Hennadij Awdjejenko (ukrainisch Геннадій Авдєєнко, engl. Transkription Hennadiy Avdyeyenko, auch russisch Геннадий АвдеенкоGennadi AwdejenkoGennadiy Avdeyenko; * 4. November 1963 in Odessa) ist ein ehemaliger ukrainischer Hochspringer, der für die Sowjetunion startend Olympiasieger wurde.

Er begann seine sportliche Karriere 1980, als er mit seinen 16 Jahren im Dreisprung bereits eine Weite von 15,57 m erreichte. Danach konzentrierte er sich auf den Hochsprung und sprang 1982 bereits 2,22 m. Zu internationaler Bekanntheit kam er 1983 trotzdem eher zufällig. Das sowjetische Team suchte für die Leichtathletik-Weltmeisterschaften in Helsinki noch einen Hochspringer, und obwohl er bei der Spartakiade nur den sechsten Platz belegte, nahm ihn der Trainer Igor Ter-Ovanesyan, früher selbst Weltrekordhalter im Weitsprung und Olympiamedaillengewinner, in das Nationalteam auf. In Helsinki angekommen musste der 19-jährige Awdjejenko, dessen eigene Bestleistung mittlerweile bei 2,28 m lag, zuerst 12 Springer mit 2,32 m oder mehr Höhe an sich vorbeiziehen lassen. Er ließ sich die Latte zuerst auf 2,29 m legen und direkt danach auf 2,32 m, was er auch gleich im ersten Versuch sauber sprang, und am Ende gewann er doch noch die Goldmedaille.
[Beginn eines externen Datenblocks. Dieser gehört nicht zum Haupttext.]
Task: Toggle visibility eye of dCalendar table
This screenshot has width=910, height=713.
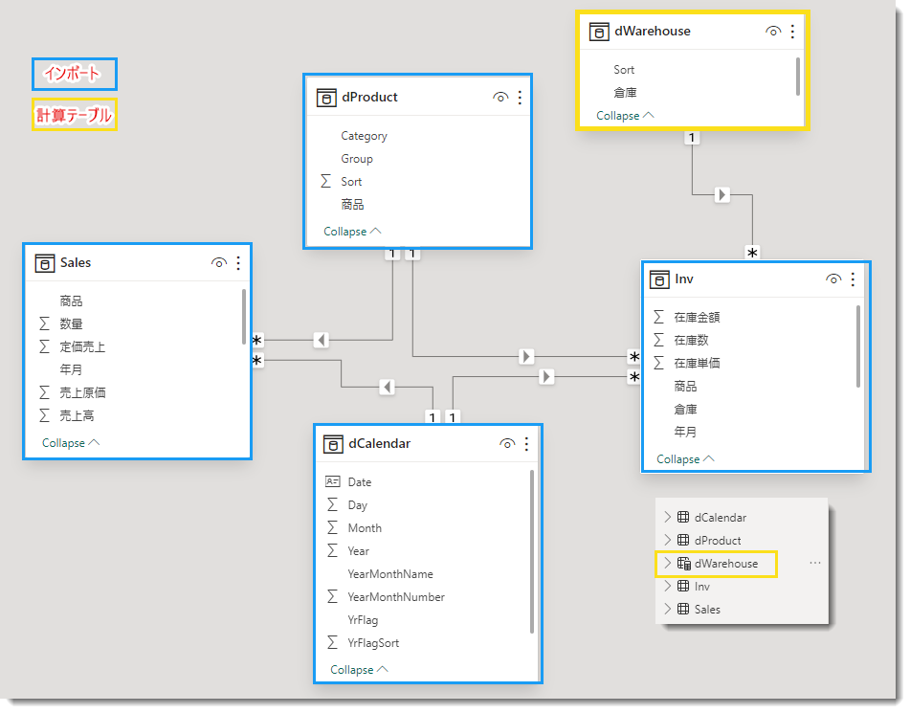Action: (x=507, y=444)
Durch den Boykott der Olympischen Spiele 1984 in Los Angeles durch die Ostblock-Staaten fehlte ihm der internationale Vergleich, aber er hätte an den Spielen gerne teilgenommen, da seine persönliche Bestleistung mittlerweile bei 2,38 m lag. 1987 bei den Weltmeisterschaften in Rom konnte er nur die 2,35 m überspringen und musste sich mit Platz 2 zufriedengeben.
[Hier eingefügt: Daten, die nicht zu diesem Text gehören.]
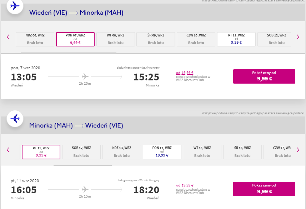Viewport: 306px width, 209px height.
Task: Click the outbound flight airplane icon
Action: 15,6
Den sportlichen Höhepunkt seiner Karriere setzte er dann bei den Olympischen Spielen 1988 in Seoul, wo er mit 2,38 m die Goldmedaille im Hochsprung gewann, vor dem US-Amerikaner Hollis Conway (Silber). Die Bronzemedaille wurde in dieser Disziplin zweimal vergeben, an den ebenfalls für die Sowjetunion startenden Rudolf Powarnizyn und den Schweden Patrik Sjöberg.